After using up all his power to heal the tear in the fabric of reality, Ged returns to Gont, his first home, to learn and cope with life without magic. Alongside Ged's story, we are told the story of Tenar whom he rescued from the Tombs of Atuan in the 2nd book.
Unlike the first three books, this book has almost no plot. This is in fact not a bad thing. It means Tenahu is more of a "character's novel", which is fine, with the two main characters being Ged and Tenar. The book slowly unfolds and reveals their lives and their relationship.
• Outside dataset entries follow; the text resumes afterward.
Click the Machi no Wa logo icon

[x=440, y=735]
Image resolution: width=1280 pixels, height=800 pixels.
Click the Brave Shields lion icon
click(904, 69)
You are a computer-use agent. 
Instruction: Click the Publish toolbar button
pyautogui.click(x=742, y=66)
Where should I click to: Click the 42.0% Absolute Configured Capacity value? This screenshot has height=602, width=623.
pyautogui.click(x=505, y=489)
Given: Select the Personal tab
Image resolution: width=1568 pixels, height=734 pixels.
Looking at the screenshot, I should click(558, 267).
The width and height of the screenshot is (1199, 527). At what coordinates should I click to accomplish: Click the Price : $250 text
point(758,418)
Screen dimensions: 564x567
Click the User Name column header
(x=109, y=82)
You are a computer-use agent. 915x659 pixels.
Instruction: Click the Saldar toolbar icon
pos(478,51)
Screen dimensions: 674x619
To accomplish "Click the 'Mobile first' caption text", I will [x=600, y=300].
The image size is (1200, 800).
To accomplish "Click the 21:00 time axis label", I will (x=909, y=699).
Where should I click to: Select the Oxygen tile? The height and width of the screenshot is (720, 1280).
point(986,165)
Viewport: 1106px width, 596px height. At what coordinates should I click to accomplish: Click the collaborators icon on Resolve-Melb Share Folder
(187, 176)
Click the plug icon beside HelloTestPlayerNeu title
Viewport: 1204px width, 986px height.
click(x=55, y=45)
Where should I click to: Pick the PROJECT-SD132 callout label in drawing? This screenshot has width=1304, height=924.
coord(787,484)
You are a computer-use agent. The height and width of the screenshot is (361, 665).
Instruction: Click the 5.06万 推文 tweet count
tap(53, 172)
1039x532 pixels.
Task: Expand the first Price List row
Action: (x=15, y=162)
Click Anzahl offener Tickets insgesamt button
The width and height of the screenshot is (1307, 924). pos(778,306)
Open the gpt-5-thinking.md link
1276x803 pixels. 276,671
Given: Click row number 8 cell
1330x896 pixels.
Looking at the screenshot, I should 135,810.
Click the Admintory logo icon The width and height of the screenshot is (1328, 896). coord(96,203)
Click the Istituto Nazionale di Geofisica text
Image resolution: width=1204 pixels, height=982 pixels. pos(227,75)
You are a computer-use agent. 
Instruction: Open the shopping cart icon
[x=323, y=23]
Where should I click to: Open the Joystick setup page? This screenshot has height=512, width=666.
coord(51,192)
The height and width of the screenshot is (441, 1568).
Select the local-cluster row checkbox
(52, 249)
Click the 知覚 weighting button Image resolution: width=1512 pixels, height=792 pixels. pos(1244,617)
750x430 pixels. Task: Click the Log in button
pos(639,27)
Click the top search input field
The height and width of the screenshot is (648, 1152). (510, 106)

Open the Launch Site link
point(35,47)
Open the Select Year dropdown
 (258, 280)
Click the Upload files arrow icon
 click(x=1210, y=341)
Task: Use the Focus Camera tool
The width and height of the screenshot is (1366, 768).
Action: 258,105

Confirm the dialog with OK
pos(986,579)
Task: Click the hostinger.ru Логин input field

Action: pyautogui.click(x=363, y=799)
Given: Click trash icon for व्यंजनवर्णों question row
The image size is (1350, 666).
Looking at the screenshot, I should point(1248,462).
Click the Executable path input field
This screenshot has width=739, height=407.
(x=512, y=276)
In my opinion Le-Guin botched up an opportunity at a really great novel here - there aren't many character-based works of fantasy out there. This is a rare book. The theme of losing one's power and learning to cope with it is also powerful and capable of moving, if used correctly. However, Le-Guin has turned Tenahu into a feminist manifesto. I'm all for feminism, but it has been shown in countless cases that art recruited to prove a point is at most average art. This is exactly the case with this book - in her attempt to show the value of women, Le Guin forgot about her characters and the whole coherency of the book. I think the only reason this book has survived so far is because it has the earlier 3 books to carry its weight.
I felt I had to write these things down, although I don't think these comments will deter any earthsea fan from purchasing this book, and, after all, aren't we all Earthsea fans here, having reached the 4th book at all?